Cette analyse rejoint des critiques exprimées depuis plusieurs années par la Cour des comptes, des commissions parlementaires et certains économistes. 

2. Les cabinets de conseil

Le point le plus marquant est la place prise par les cabinets spécialisés.

Selon l’article, beaucoup d’entreprises ne constituent plus leurs dossiers elles-mêmes mais les confettent à des sociétés qui :

  • identifient les dépenses potentiellement éligibles ;
  • rédigent les dossiers techniques ;
  • défendent les entreprises lors des contrôles.

Leur rémunération est fréquemment indexée sur le montant du CIR obtenu, ce qui peut créer une incitation à maximiser les demandes. Ce secteur représente aujourd’hui une activité économique importante. 

3. Le « formalisme abscons »

L’article critique également la technicité des critères d’éligibilité.

Pour bénéficier du CIR, il faut démontrer que les travaux relèvent bien de la recherche ou du développement expérimental selon des critères scientifiques et fiscaux. Cette démonstration est très documentée et conduit souvent les entreprises à recourir à des experts. L’administration a d’ailleurs mis en place des procédures de rescrit pour sécuriser en amont l’éligibilité des projets. 
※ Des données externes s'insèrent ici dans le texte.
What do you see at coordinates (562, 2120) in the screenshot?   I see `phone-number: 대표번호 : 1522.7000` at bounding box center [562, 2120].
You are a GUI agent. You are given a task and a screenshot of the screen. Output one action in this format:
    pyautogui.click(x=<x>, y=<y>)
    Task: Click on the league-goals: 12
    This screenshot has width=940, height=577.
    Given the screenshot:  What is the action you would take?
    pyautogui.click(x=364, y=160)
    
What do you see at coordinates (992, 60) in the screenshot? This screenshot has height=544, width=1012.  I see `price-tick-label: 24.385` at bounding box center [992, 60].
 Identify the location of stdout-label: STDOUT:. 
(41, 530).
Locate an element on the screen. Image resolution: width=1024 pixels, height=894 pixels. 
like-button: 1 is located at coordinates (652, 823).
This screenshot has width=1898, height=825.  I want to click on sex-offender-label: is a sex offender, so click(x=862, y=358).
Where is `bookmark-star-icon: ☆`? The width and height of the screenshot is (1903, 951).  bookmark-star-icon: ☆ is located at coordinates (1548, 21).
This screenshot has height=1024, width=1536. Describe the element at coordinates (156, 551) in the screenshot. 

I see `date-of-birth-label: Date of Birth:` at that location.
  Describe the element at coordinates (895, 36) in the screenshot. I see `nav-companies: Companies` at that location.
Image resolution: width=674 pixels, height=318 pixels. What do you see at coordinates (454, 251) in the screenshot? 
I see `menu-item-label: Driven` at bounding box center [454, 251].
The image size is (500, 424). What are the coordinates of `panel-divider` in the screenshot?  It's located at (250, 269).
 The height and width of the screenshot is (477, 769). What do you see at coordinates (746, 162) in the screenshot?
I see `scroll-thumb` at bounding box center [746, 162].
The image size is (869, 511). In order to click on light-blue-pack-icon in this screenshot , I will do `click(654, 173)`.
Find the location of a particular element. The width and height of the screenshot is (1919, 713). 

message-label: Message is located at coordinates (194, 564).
4. Une évaluation jugée insuffisante

L’un des reproches majeurs est le manque d’évaluation de l’efficacité réelle du dispositif.

Les critiques portent notamment sur plusieurs questions :

  • le CIR augmente-t-il effectivement les dépenses privées de R&D ?
  • favorise-t-il réellement l’innovation ?
  • crée-t-il davantage d’emplois scientifiques ?
  • ou finance-t-il parfois des dépenses qui auraient été engagées de toute façon (effet d’aubaine) ?

Ces interrogations reviennent régulièrement dans les travaux d’évaluation. 

5. Les arguments des défenseurs du CIR

À l’inverse, les défenseurs du dispositif rappellent que :

  • le CIR est un outil majeur de la politique française de soutien à la recherche privée ;
  • il couvre une part importante des dépenses de R&D des entreprises ;
  • sa suppression pourrait réduire l’attractivité de la France pour certains investissements de recherche. 

L’article de Marianne adopte un ton très critique et met l’accent sur les dysfonctionnements : poids des cabinets, complexité administrative, difficulté des contrôles et manque d’évaluation. Ces critiques trouvent des échos dans d’autres analyses publiques.

Les travaux disponibles engagent un débat sur le rapport coût/efficacité du dispositif, l’ampleur des effets d’aubaine et la nécessité de renforcer les contrôles et l’évaluation.

L’exécutif et le Parlement feraient bien de s’atteler au sujet RN vue d’économiser de l’argent public gaspillé.